Tuesday, May 15, 2012

farewell...

imagine an animated world moving slowly around you and you are stranded feeling numb while the storm of change beckons you to move ahead. you are brushed by a shoulder and you turn around to see no faces looking back at you. you wonder whether you did actually brush any shoulder or not. fingerprints dont fade from the lives we touch. all you fear is that in the costemic world that we live in, is there a feeble chance of people faking the fingerprints? as you take a pause from your busy lives, you realise that afterall, these brush of shoulders and touch of hearts is what makes life memorable and pleasant, no matter how short these special moments are or how it is going to turn out in future!

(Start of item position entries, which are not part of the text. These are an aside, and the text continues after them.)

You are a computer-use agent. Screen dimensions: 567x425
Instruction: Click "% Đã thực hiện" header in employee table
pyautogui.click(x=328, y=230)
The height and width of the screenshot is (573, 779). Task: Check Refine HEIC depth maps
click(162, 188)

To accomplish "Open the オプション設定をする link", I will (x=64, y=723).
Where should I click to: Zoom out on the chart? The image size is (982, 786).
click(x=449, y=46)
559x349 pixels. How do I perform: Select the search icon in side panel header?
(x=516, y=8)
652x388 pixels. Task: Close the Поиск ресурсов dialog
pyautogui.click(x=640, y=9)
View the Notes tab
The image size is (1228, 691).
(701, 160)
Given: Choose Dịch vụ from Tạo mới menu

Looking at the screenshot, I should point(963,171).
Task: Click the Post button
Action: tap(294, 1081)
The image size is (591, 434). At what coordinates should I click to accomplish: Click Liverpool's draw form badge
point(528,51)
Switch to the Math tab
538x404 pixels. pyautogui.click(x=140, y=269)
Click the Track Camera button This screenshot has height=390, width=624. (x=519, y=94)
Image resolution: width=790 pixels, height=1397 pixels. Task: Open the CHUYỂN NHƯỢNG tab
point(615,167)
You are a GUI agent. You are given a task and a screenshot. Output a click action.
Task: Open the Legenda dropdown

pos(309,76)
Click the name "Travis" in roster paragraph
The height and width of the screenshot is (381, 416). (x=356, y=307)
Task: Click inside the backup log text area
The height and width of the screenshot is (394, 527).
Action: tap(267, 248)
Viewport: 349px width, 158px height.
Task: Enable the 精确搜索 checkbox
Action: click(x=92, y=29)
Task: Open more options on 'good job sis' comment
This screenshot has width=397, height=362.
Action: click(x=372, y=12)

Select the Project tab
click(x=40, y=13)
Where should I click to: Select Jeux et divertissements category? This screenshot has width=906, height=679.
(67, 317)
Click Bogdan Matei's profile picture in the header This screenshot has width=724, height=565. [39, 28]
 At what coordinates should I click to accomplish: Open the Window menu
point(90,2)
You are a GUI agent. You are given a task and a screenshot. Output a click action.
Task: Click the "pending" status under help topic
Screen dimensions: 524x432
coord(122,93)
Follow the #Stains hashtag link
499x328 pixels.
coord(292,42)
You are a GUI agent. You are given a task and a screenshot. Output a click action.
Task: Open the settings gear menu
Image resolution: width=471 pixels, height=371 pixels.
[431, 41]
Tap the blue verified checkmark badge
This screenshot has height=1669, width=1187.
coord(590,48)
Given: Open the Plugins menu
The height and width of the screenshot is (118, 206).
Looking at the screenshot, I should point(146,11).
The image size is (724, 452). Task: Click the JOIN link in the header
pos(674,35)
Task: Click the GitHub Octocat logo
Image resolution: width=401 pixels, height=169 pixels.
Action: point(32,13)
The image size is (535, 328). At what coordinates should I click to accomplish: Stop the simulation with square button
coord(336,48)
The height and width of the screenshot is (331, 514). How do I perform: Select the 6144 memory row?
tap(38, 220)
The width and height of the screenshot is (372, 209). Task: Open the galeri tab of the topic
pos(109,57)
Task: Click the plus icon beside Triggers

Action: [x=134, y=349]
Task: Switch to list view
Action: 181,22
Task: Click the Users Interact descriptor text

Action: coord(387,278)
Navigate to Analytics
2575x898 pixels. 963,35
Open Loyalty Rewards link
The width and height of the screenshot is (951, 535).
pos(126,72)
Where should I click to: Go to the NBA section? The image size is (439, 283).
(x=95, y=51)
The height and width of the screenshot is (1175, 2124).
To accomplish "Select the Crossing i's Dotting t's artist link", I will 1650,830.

few months from now, it would hardly matter how we ended up being there or what we believed about that place before. because we would be so immersed into our lives that asking if one is asleep or not, worrying if one has taken her medicine, caring if one had a ugly day with his boss, or assuring that you would never give up on your special one, would be if not anything else, difficult. hence, it would be a test of the highest degree which would eventually determine how good friends you are. when the juniors asked me about farewell, my initial reaction was "no way am i going!!!" i strongly believe that for those you care for, there isn't gonna come that single day when u say, "tadaa bubbyee...see ya!! adios..." and for those you don't, the very least that you can do is not fake your wishes and good gestures. and so, you see why i don't see the point in a farewell party. but due to my sweet juniors and my mocking di, i made up my mind, very reluctantly though, to make a short visit and come back. but as it turns out, i am a fucking emotional prick!! i ended up doing all the wrong things and feel bad later on. hehe...

when me and my friend arrived at the party, it was already late and i felt meek seeing all the lavish dreases and elegant makeovers. but then i thought, who is here to praise my dress or look special for. it was a day of love birds dancing in the love-makes-happy-ending tunes. it was good to see the happy faces, although i wondered if i would ever be gutsy enough to dance with a girl on stage. with my receding hairline and disbelief in the notion of love, i might probably give you the good news in the next lifetime. at one point of time, i felt it was very absurd. no1 seemed to remember the huge fight which caused cracks all over the place few months back. people were all smiling while asking sweet questions to the one they had a day of phillipics with that day. is it really true that time heals all wounds? when called upon to the stage with the dearest of my friends, me and my friend ended up fighting not to dance together and falling short of words for each other. after some wild dance steps, we called the day off. the juniors had asked us to write something for each other on a piece of paper, and as always i ended with abruptly terse and insufficient one liners and wished i cut everything i wrote and write something more sensible.

frankly, i didn't care about this day after a very special day yesterday when me and some of my special friends spent a long-wished-for hangout roaming, eating and watching a movie. Anyways, THANK YOU ALL very much for everything!!!